Autofreies Stadtzentrum
Die Winterthurer*in fährt Velo, die Seuzacher*in ist aber auch mit dem Auto willkommen. Dafür gibt es gut erreichbare Parkhäuser auf allen Seiten des Stadtzentrums, die durch einen unterirdischen Stadtring verbunden sind. Die Anreise mit der Bahn, dem Velo oder dem Auto wird einfach und bequem, das Stadtzentrum wird autofrei.
 
Seilbahn Winterthur
Eine Seilbahn verbindet alle Zentren der Stadt. Wer in die Gondel steigt, erlebt eine spektakuläre, ökologische und effiziente Art um von einem Ort zum anderen zu kommen. Erste Studien hierzu existieren bereits und in südamerikanischen Städten sind Seilbahnen bereits mit grossem Erfolg im Einsatz. Für manche klingt dies gar visionär – ich halte aber nicht viel von Denkverboten.
 
Winterthur als Wohnstadt
Winterthur setzt auf ökologisch wegweisende Hochbauten. Dies vor allem in den Zentren unserer multipolaren Stadt. Winterthur vereinfacht den Ausbau von Dachgeschossen und die moderate Aufstockung bestehender Gebäude wird zum Standard. Damit wirken wir dem Preisdruck entgegen und halten so den Mittelstand in der Stadt.
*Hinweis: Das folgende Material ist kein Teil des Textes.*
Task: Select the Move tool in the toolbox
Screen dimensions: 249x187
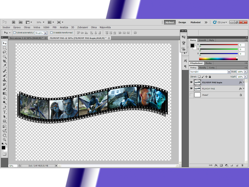Action: click(x=4, y=43)
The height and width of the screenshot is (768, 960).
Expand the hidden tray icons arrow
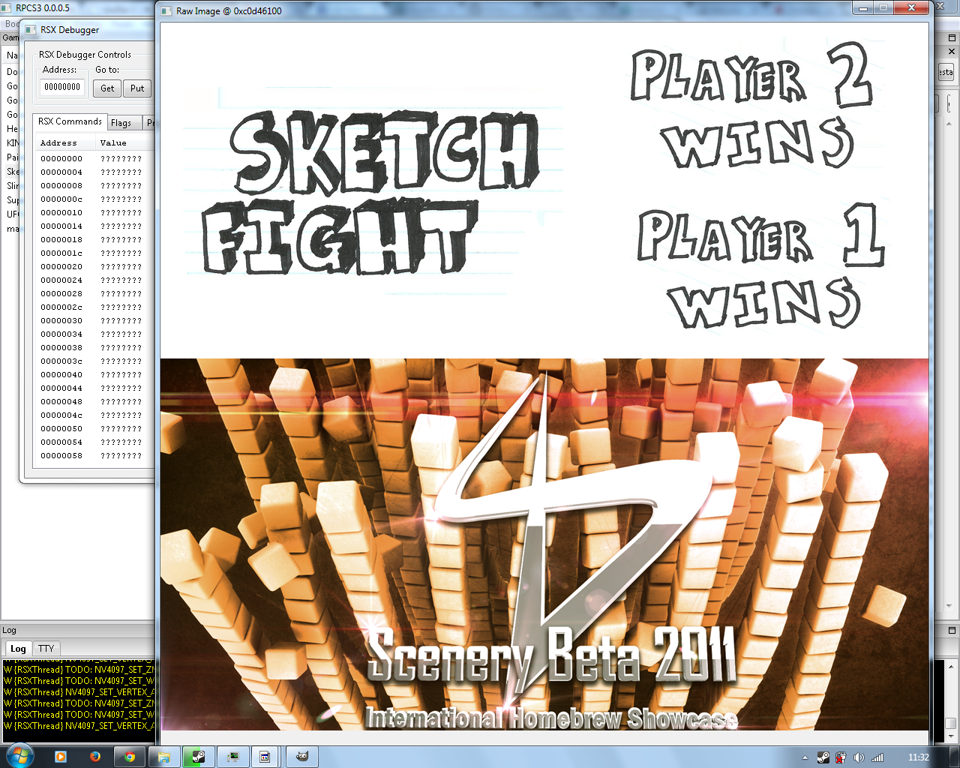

Zudem bleiben die Grünflächen in der Stadt erhalten.
 
Winterthur als Freiraum
In Winterthur gibt es mehrere Areale mit günstigen Mietflächen und viel Freiraum für Kreativität und Urbanität. Kunst-, Gastronomie- und Freizeitangebote fliessen barrierefrei ineinander. Die öffentlichen Plätze wie der Stadtgarten, die Steinberggasse, der Kesselhausplatz werden von der Stadtverwaltung oder dem House of Winterthur proaktiv mit Anlässen sowie Kultur- und Gastroangeboten bespielt.
 
Moderne Schulstrukturen
Die Kosten im Schulwesen steigen unentwegt, zu viele Angebote (Hort, Mittagstisch, Aufgabenhilfe etc.) müssen aufwendig aufeinander abgestimmt werden. Die Zeit ist reif für moderne Schulstrukturen. Mit Halbtages- oder Tagesschulen und Unterrichtszeiten von 08 bis ca. 16 Uhr gelingt es, Beruf und Familie miteinander zu vereinbaren.
432A7513.jpg

Das brauchen wir dazu:

Finanzielle Disziplin
Winterthur wird von einem grossen Schuldenberg gelähmt. Er schränkt unseren Gestaltungsspielraum empfindlich ein. Wollen wir zu neuen Möglichkeiten aufbrechen, müssen wir diesen Berg abtragen. Das gelingt mit finanzieller Disziplin und einer innovativen, wertschöpfenden Wirtschaft.
 
Politik im Dienst aller Winterthurer*innen
Ideologische Politik geht immer einher mit Denkschablonen. Diese müssen wir ablegen und uns konkreter Lösungspolitik zuwenden. Ich werde mich im Stadtrat dafür einsetzen.